Was there a moral lesson when God asked Abraham to sacrifice his son and he accepted, and actually thought it the right thing to do. She speaks of a "generation of moral cripples." I think that must include people like herself with blinders on who enjoy passing judgment on others. Her son might learn a valuable lesson that comes out of the Bible – clean up your own house.
And by the way, human sacrifice, polygamy and despotism were easily part of Western and European sensibilities.
Never have I read a letter so in need of response and redirect ("Charen shouldn't throw stones " November 9).
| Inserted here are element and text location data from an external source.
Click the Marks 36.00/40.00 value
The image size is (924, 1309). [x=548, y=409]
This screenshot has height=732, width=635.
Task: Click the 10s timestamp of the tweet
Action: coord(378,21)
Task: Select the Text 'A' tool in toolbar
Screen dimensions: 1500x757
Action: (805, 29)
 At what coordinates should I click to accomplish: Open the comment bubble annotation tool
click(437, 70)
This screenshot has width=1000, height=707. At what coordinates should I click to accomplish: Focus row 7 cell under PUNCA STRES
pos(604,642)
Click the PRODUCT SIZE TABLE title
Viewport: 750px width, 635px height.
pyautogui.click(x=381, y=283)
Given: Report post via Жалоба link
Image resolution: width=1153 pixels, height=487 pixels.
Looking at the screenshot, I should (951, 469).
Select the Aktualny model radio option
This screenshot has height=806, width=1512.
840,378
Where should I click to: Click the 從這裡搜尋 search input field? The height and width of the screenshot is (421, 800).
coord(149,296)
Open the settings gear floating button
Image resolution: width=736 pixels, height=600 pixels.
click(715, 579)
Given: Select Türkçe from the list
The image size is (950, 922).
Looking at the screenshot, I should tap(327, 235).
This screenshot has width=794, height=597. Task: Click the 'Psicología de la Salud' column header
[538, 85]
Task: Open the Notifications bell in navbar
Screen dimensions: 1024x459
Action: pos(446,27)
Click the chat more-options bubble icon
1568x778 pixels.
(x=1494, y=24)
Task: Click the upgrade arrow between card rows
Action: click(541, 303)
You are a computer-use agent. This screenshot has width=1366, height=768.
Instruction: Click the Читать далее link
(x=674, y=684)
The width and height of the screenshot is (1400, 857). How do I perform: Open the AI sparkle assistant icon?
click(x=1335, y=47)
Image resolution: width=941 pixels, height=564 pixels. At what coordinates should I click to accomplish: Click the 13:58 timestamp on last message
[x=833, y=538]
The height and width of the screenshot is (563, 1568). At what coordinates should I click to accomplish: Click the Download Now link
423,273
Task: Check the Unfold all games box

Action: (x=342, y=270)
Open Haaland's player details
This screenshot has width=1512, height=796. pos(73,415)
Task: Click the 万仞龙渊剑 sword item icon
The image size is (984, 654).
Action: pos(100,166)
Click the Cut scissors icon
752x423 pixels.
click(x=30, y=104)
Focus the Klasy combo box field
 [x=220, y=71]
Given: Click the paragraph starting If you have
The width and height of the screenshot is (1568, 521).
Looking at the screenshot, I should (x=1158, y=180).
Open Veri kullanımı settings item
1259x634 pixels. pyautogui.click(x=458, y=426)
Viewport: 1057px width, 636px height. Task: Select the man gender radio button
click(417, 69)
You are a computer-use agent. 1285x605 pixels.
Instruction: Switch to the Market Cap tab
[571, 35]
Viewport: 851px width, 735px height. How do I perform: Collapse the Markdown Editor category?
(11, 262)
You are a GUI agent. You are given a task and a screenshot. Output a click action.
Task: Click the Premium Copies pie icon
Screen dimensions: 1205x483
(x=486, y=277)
Ms. Charen is spot on when she targets the barbaric practices of the Aztecs. According to some reports, the aboriginal empire would sacrifice human beings, hearts still beating, in order to ensure that the sun would rise the next day. "Unenlightened" hardly describes such moral depravity, and there is nothing wrong with making such a judgment.
The very idea that one could compare en masse pagan sacrifices of the Aztecs with the one-time offering of Abraham simply betrays the moral equivalence that has taken hold of people these days. Contrary to its outer savagery, Abraham heeded the word of God to offer his son Isaac, fully persuaded that if necessary, God would bring his son back from the dead. That account does not demonstrate some innate barbarity in Western Civilization, but the intense passion of faith which leads man not to trust his own opinion as the final arbiter of right and wrong.
Regardless of one's prejudices, Charen's main claim is irrefutable, that the Western tradition is the only self-critical civilization, one that demonstrates a capacity by its adherents to learn and adapt to new information. This is made evident by the fact that Western countries no longer permit — or at least openly accommodate — such detestable practices like human sacrifice, polygamy and despotism.